--- INPUT DATA ---

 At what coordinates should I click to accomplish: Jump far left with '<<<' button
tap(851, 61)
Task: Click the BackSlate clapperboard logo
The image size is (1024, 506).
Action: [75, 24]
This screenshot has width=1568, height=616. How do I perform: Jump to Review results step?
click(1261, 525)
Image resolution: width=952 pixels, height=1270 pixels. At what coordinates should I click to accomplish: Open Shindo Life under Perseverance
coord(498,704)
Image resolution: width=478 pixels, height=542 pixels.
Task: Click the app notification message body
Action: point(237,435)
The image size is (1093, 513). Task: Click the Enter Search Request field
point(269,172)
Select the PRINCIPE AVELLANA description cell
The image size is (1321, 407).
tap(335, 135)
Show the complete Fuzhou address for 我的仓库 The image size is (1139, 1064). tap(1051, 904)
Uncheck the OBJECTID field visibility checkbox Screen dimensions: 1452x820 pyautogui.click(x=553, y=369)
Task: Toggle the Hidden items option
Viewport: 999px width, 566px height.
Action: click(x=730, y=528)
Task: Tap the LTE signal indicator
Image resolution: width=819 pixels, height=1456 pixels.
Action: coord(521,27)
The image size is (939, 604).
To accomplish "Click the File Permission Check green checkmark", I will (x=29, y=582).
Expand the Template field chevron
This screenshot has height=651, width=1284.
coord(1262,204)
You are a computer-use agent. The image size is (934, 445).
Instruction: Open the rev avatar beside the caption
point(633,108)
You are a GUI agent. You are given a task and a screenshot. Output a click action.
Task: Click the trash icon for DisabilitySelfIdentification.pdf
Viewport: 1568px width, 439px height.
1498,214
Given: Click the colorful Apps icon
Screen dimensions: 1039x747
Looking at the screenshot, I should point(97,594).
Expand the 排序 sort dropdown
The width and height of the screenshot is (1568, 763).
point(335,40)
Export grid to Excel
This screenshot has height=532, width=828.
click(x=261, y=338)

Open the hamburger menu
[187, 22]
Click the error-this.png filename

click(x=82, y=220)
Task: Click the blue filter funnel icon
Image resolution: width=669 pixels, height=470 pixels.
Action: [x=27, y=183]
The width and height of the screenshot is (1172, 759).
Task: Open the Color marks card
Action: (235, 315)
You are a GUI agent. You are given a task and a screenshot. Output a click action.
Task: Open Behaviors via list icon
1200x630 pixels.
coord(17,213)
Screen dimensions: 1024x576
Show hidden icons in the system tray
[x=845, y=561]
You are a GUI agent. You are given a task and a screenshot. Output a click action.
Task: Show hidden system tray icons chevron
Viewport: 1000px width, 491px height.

---

## WHAT YOU NEED TO DO
Write out the entries in full, exactly as given.

## RESULT OF THE TASK
 At what coordinates should I click to accomplish: Jump far left with '<<<' button
tap(851, 61)
Task: Click the BackSlate clapperboard logo
The image size is (1024, 506).
Action: [75, 24]
This screenshot has width=1568, height=616. How do I perform: Jump to Review results step?
click(1261, 525)
Image resolution: width=952 pixels, height=1270 pixels. At what coordinates should I click to accomplish: Open Shindo Life under Perseverance
coord(498,704)
Image resolution: width=478 pixels, height=542 pixels.
Task: Click the app notification message body
Action: point(237,435)
The image size is (1093, 513). Task: Click the Enter Search Request field
point(269,172)
Select the PRINCIPE AVELLANA description cell
The image size is (1321, 407).
tap(335, 135)
Show the complete Fuzhou address for 我的仓库 The image size is (1139, 1064). tap(1051, 904)
Uncheck the OBJECTID field visibility checkbox Screen dimensions: 1452x820 pyautogui.click(x=553, y=369)
Task: Toggle the Hidden items option
Viewport: 999px width, 566px height.
Action: click(x=730, y=528)
Task: Tap the LTE signal indicator
Image resolution: width=819 pixels, height=1456 pixels.
Action: coord(521,27)
The image size is (939, 604).
To accomplish "Click the File Permission Check green checkmark", I will (x=29, y=582).
Expand the Template field chevron
This screenshot has height=651, width=1284.
coord(1262,204)
You are a computer-use agent. The image size is (934, 445).
Instruction: Open the rev avatar beside the caption
point(633,108)
You are a GUI agent. You are given a task and a screenshot. Output a click action.
Task: Click the trash icon for DisabilitySelfIdentification.pdf
Viewport: 1568px width, 439px height.
1498,214
Given: Click the colorful Apps icon
Screen dimensions: 1039x747
Looking at the screenshot, I should point(97,594).
Expand the 排序 sort dropdown
The width and height of the screenshot is (1568, 763).
point(335,40)
Export grid to Excel
This screenshot has height=532, width=828.
click(x=261, y=338)

Open the hamburger menu
[187, 22]
Click the error-this.png filename

click(x=82, y=220)
Task: Click the blue filter funnel icon
Image resolution: width=669 pixels, height=470 pixels.
Action: [x=27, y=183]
The width and height of the screenshot is (1172, 759).
Task: Open the Color marks card
Action: (235, 315)
You are a GUI agent. You are given a task and a screenshot. Output a click action.
Task: Open Behaviors via list icon
1200x630 pixels.
coord(17,213)
Screen dimensions: 1024x576
Show hidden icons in the system tray
[x=845, y=561]
You are a GUI agent. You are given a task and a screenshot. Output a click action.
Task: Show hidden system tray icons chevron
Viewport: 1000px width, 491px height.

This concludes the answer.